**EXTRACTED DATA:**

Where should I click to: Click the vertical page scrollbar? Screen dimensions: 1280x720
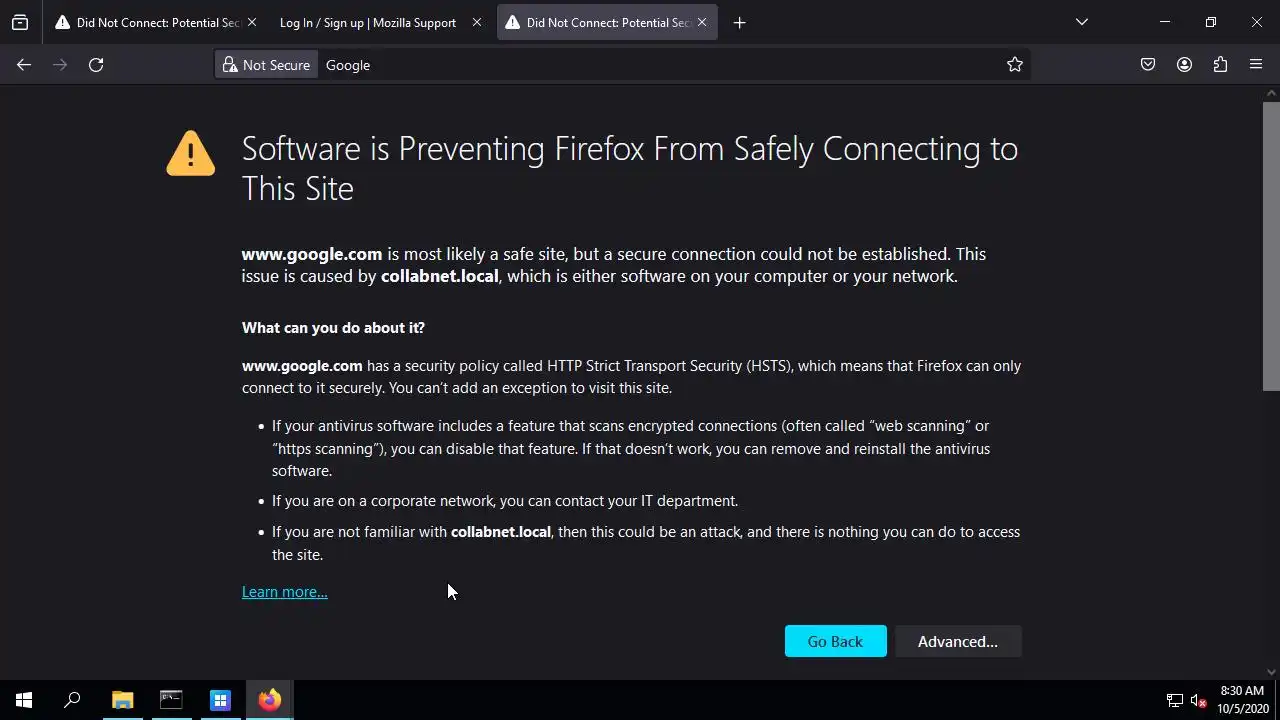[x=1271, y=240]
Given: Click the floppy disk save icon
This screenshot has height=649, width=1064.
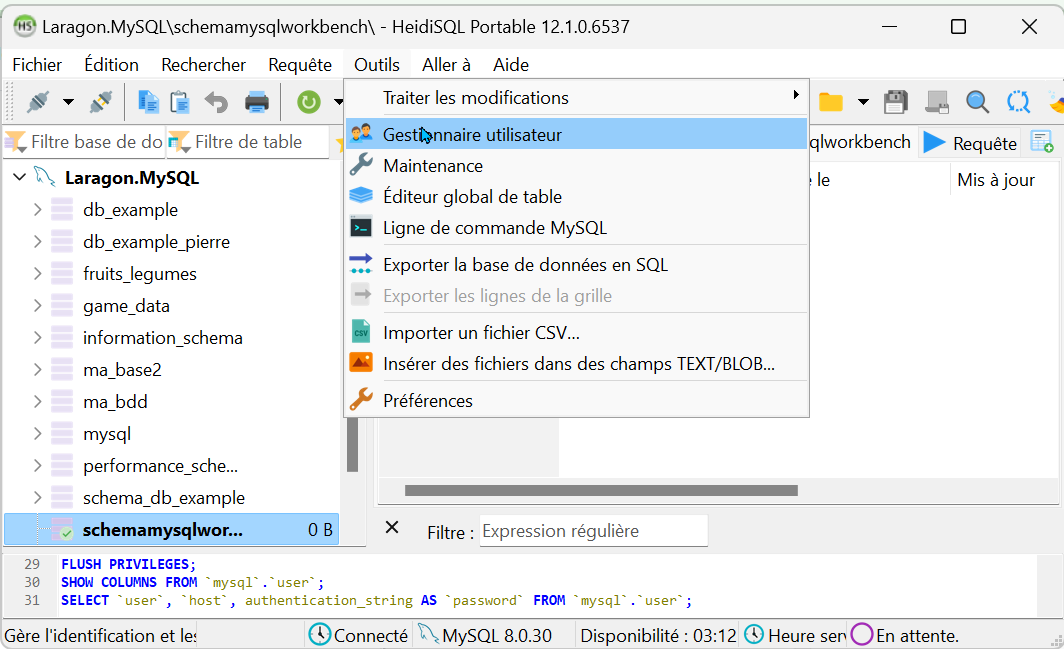Looking at the screenshot, I should [x=895, y=102].
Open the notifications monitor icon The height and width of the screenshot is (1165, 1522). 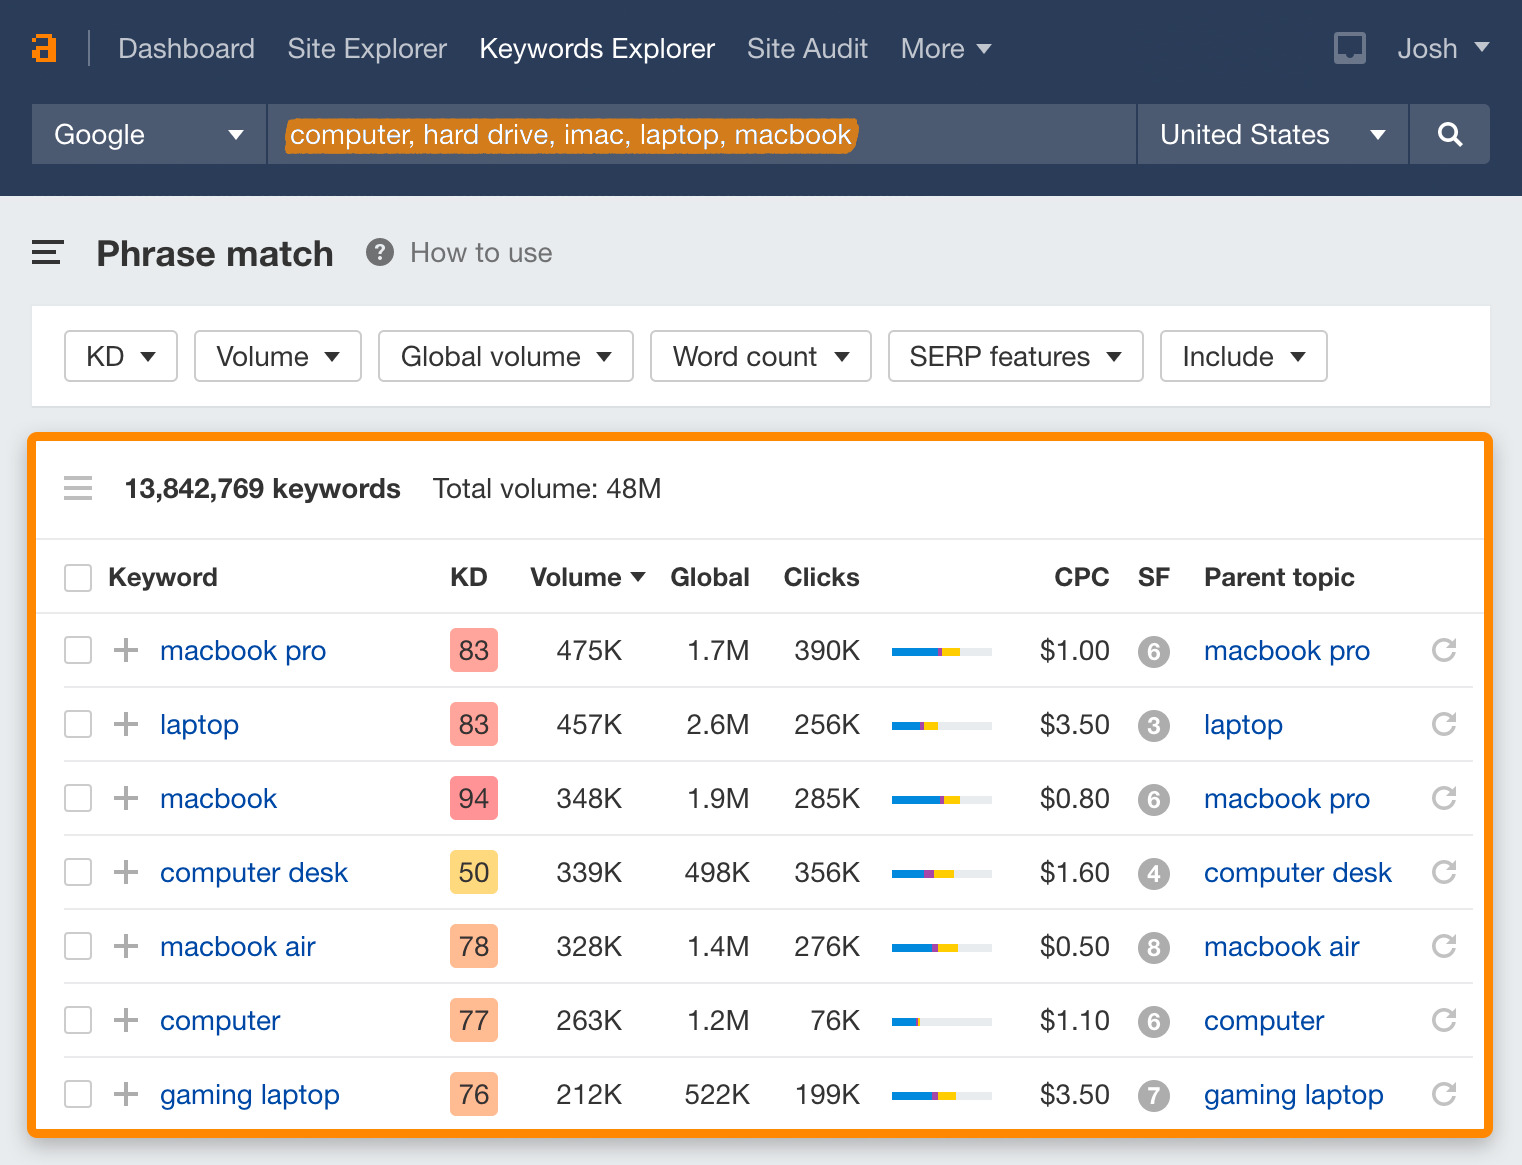(x=1349, y=48)
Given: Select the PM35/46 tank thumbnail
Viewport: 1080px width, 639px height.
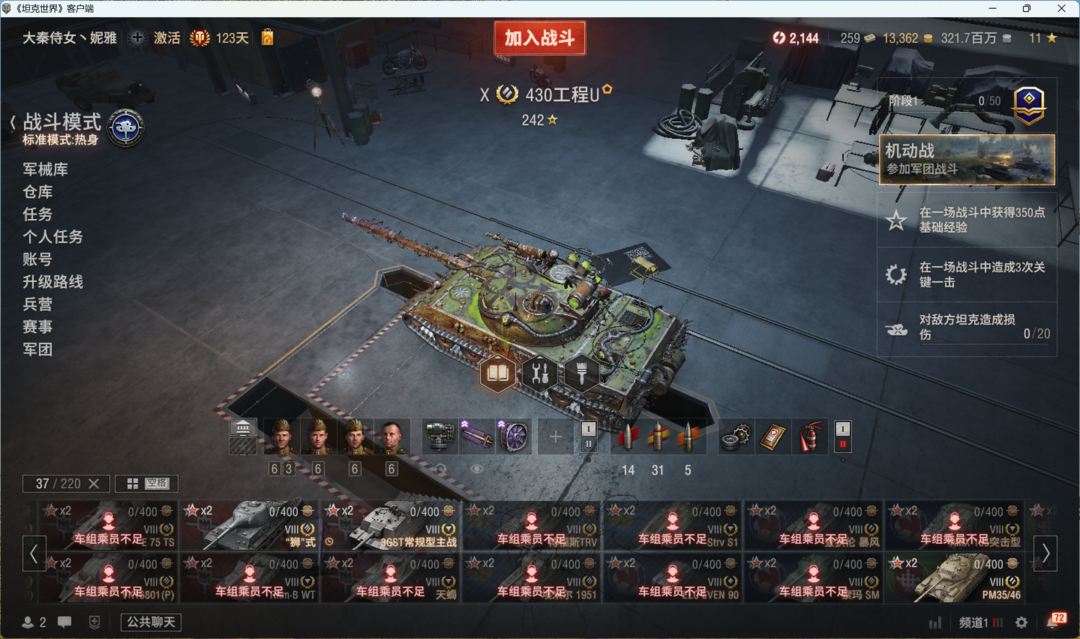Looking at the screenshot, I should click(x=955, y=579).
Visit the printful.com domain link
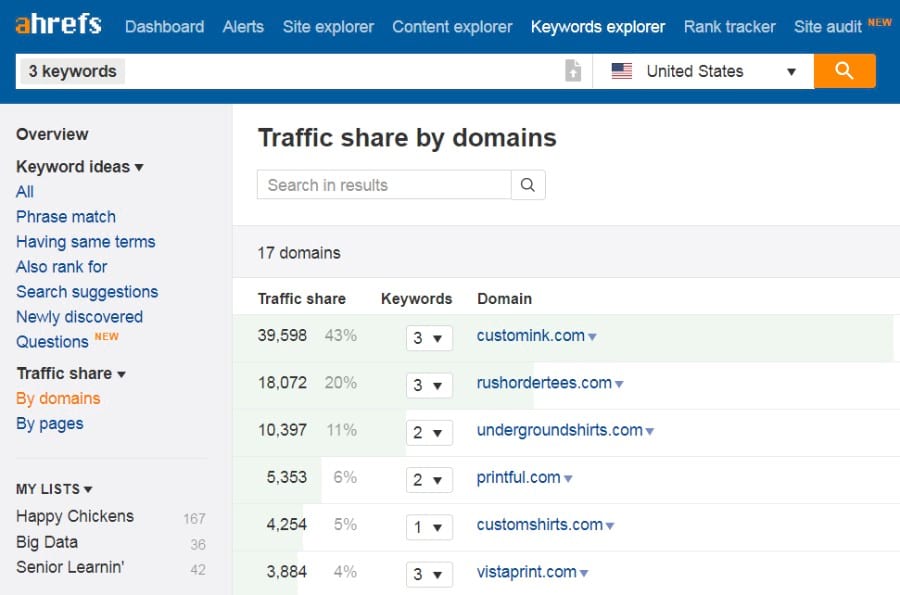The width and height of the screenshot is (900, 595). (x=517, y=478)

**THE TASK:** Output the lines as a numbered list, starting at the line that contains "Given: Select the PM35/46 tank thumbnail" and ending at the last line of the items, with blank lines and pictures left out.

**FULL ANSWER:**
1. Given: Select the PM35/46 tank thumbnail
2. Viewport: 1080px width, 639px height.
3. Looking at the screenshot, I should click(x=955, y=579).
4. Visit the printful.com domain link
5. The width and height of the screenshot is (900, 595). (x=517, y=478)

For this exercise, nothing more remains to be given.